Thursday, May 26, 2011
In between, I've experimented on my smaller paintings using Liquin and then no medium, thin, thick, fluid and not. Eventually I'd like to combine techniques. So much to learn and sometimes it feels like there's so little time! Having fun, though. Thanks for visiting!
Tuesday, May 24, 2011
Monday, May 23, 2011
Every once in awhile I love to copy a master painting. From exercises like this I can learn so much: color mixing, painting techniques that are new to me, composition, and even drawing skills. Because I initially had such difficulty with the painting, I stopped and drew her first.
Sunday, May 22, 2011
Monday, May 16, 2011
Sunday, May 15, 2011
Saturday, May 14, 2011
In case you haven't figured out what you're looking at (color here would help), I'm sure you must see what I do: it's a Lady, dressed ever so elegantly. (Okay, it's an ice cream dish overturned, with a clementine sitting on top—it's bottom.)
Friday, May 13, 2011
Thursday, May 12, 2011
There's a story the painting doesn't reveal: while painting from my car I listened to the radio. The day warmed up as I was nearing the end of my painting session. It was humid and warm. I turned on the air (not a/c) and opened the windows. Suddenly my radio stopped working! YES! My battery died. Happily AAA came to the rescue in time for me to pick up my son from school. Silly me. Lucky me.
Wednesday, May 11, 2011
After the sphere, it seemed natural to paint Sarajean's teapot. We premixed the values and then happily applied paint, not really adhering to a systematic approach. From classes I took with Dennis Perrin, I learned the importance of keeping the value families distinct. (And that's what I'm still trying to master!) Whatever is in the shadow stays in the shadow value range. The lights stay in the value range for the lights. You've may have heard the seemingly confusing statement: the darkest dark in the light is always lighter than the lightest light in the shade. (I am now feeling confused myself! I hope I wrote that correctly!) If you've never experienced this or can't imagine it, you could put a black piece of paper in the light and a white piece of paper in the shade and check it out!
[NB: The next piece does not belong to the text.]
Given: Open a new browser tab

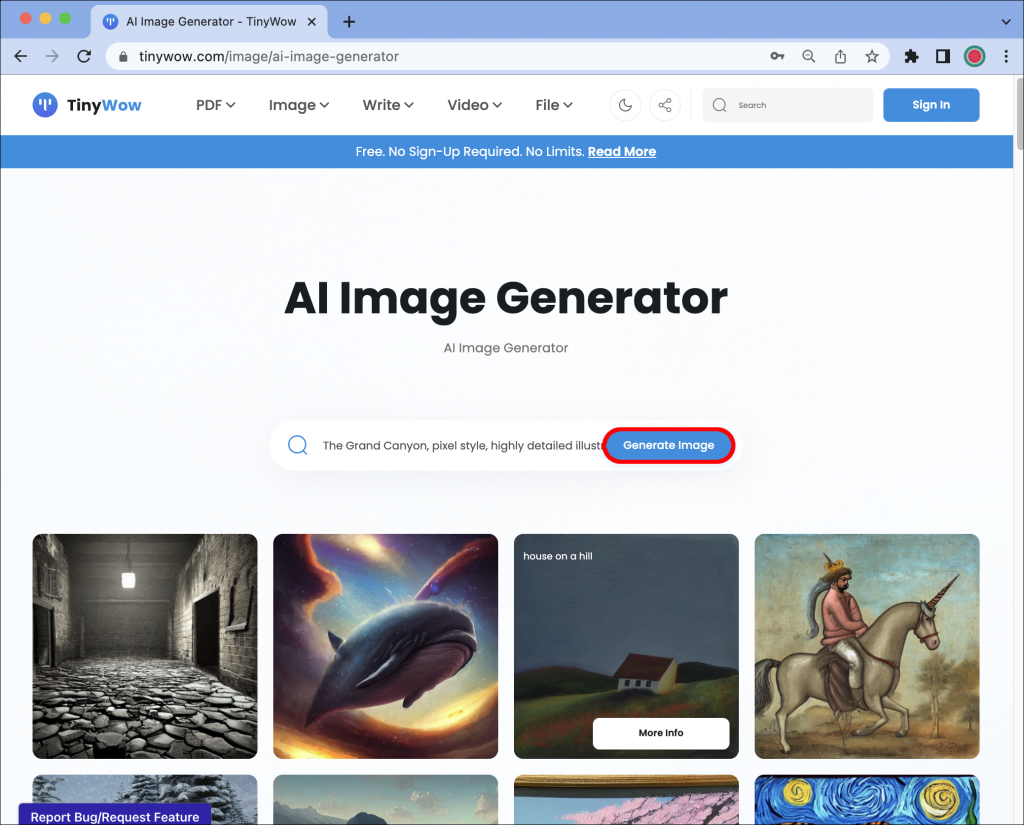Looking at the screenshot, I should point(348,21).
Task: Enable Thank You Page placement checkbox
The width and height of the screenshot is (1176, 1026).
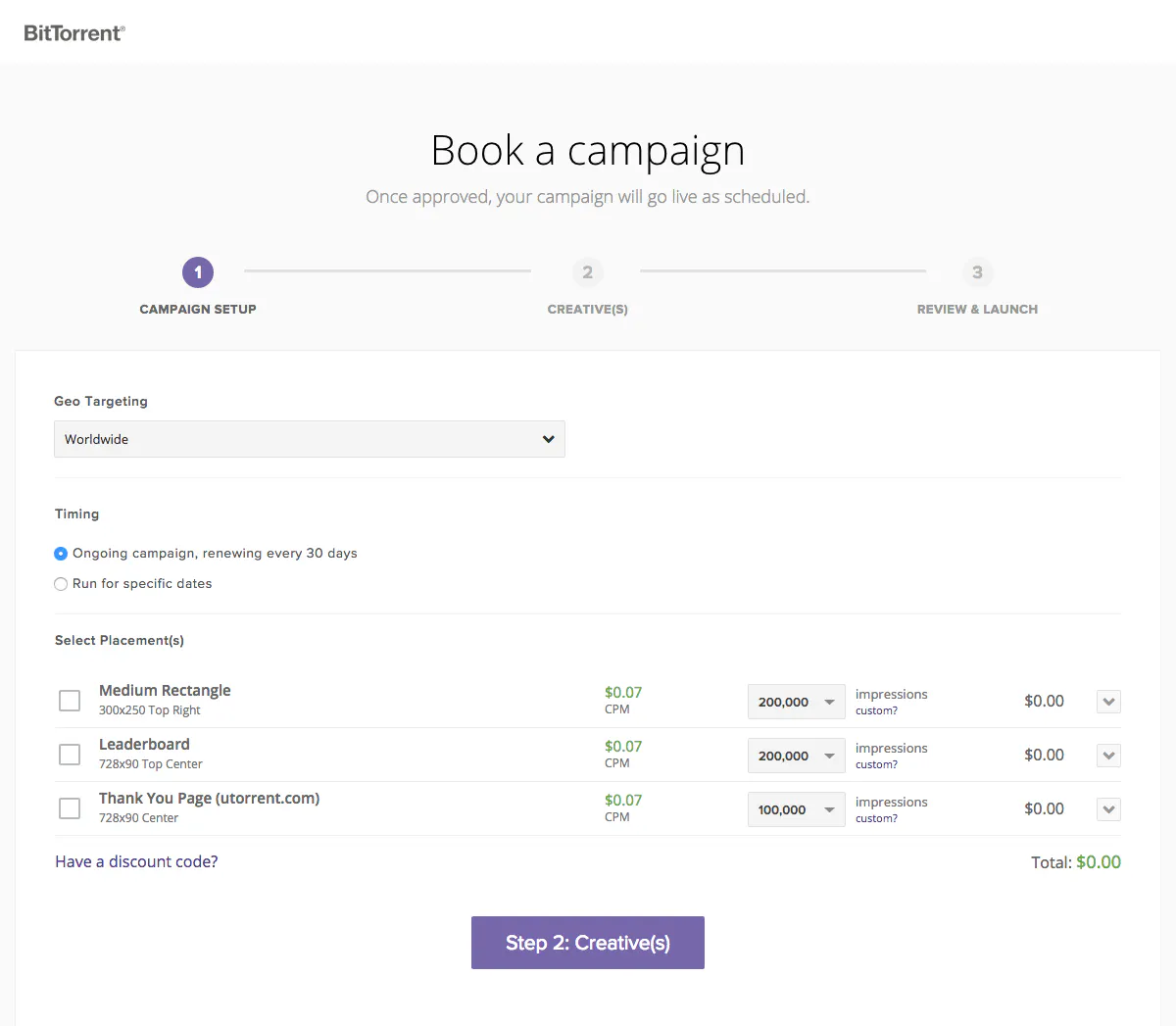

Related to that, reflected light in a shadow (as you see in the belly of the teapot) often appears to be lighter than it actually is. Why? Because it's surrounded by darker values. A small hole punched in cardboard can help you isolate the colors and compare them. It's easy to overstate the lightness of reflected light. To make it convincing, I always try to keep it in the value range of the darks. (Thank you Dennis Perrin.)
Tuesday, May 10, 2011
It has been awhile, I know. Life has been hectic. But, I have been painting! Just not blogging. Sometimes you have to choose which balls to keep up in the air (pun unintentional, but why not?!) I'll catch you up on my efforts.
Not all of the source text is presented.